Good Friday

It’s Good Friday, but nothing about today feels particularly good.

The sky didn’t dim at noon. No veil was torn. No thunder rolled through the streets—just the usual buzz of emails, a cup of tea gone cold on the table, and a silence that feels more hollow than sacred.


The kind of silence that fills the space between thoughts,
not with awe, but with sorrow. I used to think this day meant something.
That it carried weight—not just in the story, but in my bones.
A reverence. A stillness. Something sacred in the waiting.

But today, it just feels… ordinary. A little heavy. A little off.

They call it Good Friday. A strange name for the day a man was crucified. Maybe it’s good because we know what comes after.
Because we see the story through the lens of resurrection.
But what if you’re stuck in the middle? What if Sunday feels a million miles away—and all you have is Friday’s silence and Saturday’s uncertainty?

That’s where I’m sitting today. In the in-between. The space between grief and glory. Between mourning and meaning.Between “It is finished” and “He is risen.”

And as I sit here, I can’t help remembering my favorite Easter—
the one where we woke to sunlight streaming through the curtains
at my grandparents’ house in North Carolina. The air was thick with the scent of blooming dogwoods and warm earth. After months of Rhode Island’s icy grip, it felt like we had escaped something.
Like we had made it. That Easter felt like resurrection.

As we dressed for church, there was laughter in the kitchen.
Ham in the oven. The kind of joy that doesn’t ask for permission.

But that memory only glows the way it does because of what came before it— the frost, the cold mornings scraping ice off windshields,
and living in a place where the people were as unfriendly as the weather.

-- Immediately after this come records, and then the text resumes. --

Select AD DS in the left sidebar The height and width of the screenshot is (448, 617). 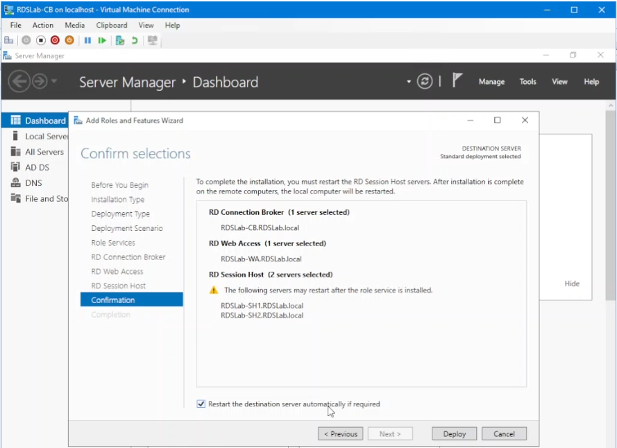pyautogui.click(x=37, y=167)
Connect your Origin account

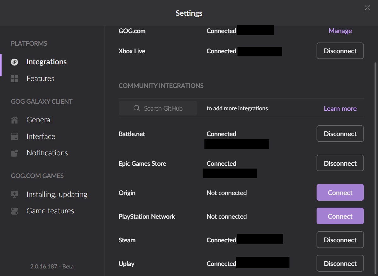[340, 192]
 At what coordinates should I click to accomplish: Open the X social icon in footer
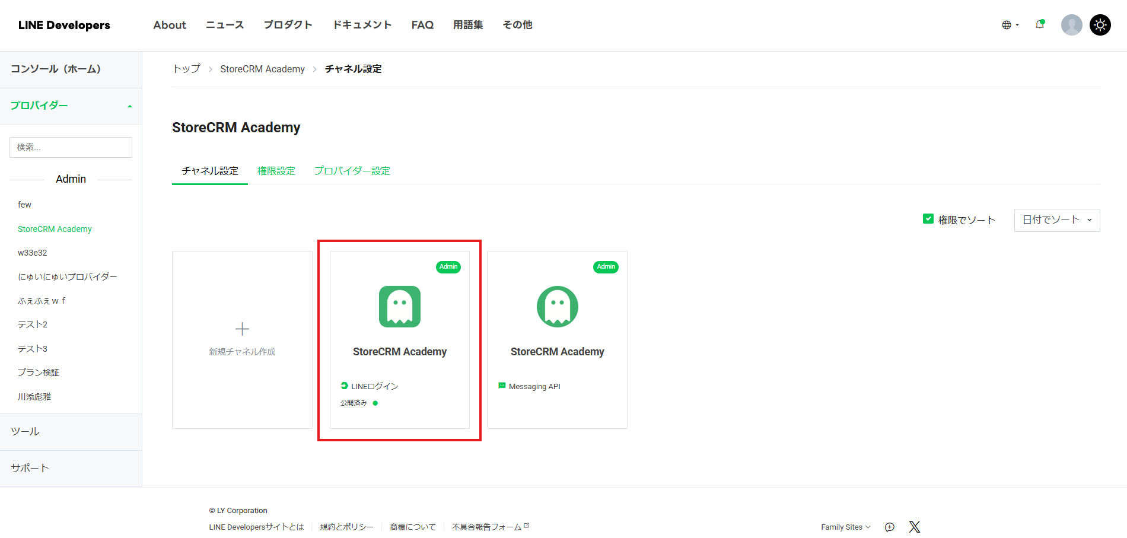(914, 527)
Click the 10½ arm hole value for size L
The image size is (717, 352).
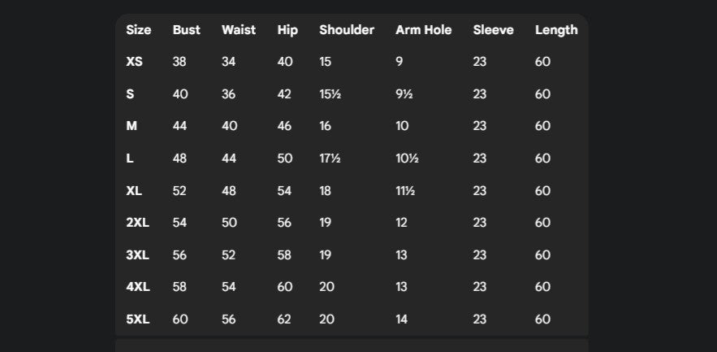(x=407, y=159)
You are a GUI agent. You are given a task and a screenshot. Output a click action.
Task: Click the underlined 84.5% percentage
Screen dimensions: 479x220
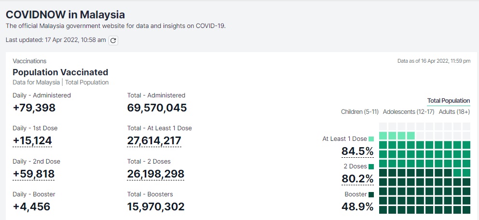(x=357, y=151)
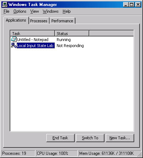Open the Help menu
The image size is (143, 158).
(67, 11)
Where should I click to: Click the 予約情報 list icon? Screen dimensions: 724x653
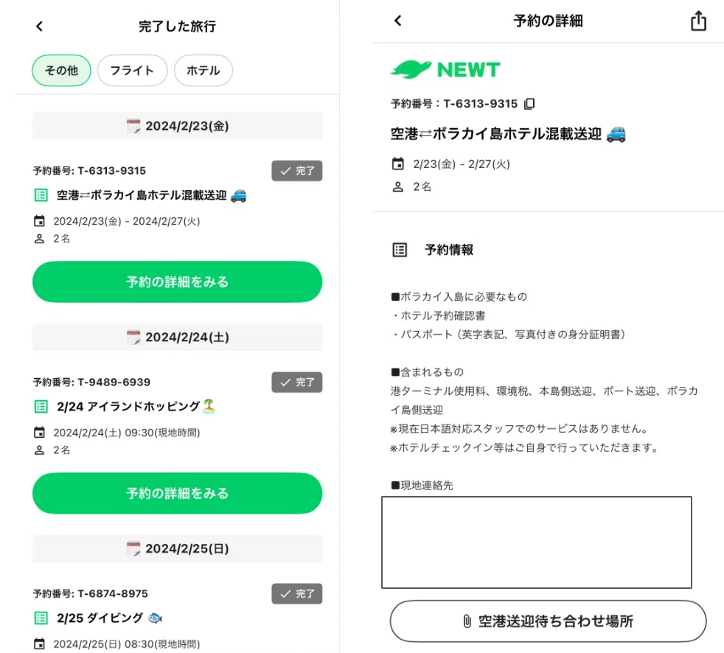[400, 250]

Maybe that’s where most of us live—between the death of what we hoped for and the resurrection we haven’t yet seen. Maybe that’s why Good Friday doesn’t feel good. Not because it isn’t—but because it asks us to sit in the pain. To not rush past the cross.
To not skip to the good part. To believe, somehow,
that suffering is part of the sacred.

And that even silence has something to say.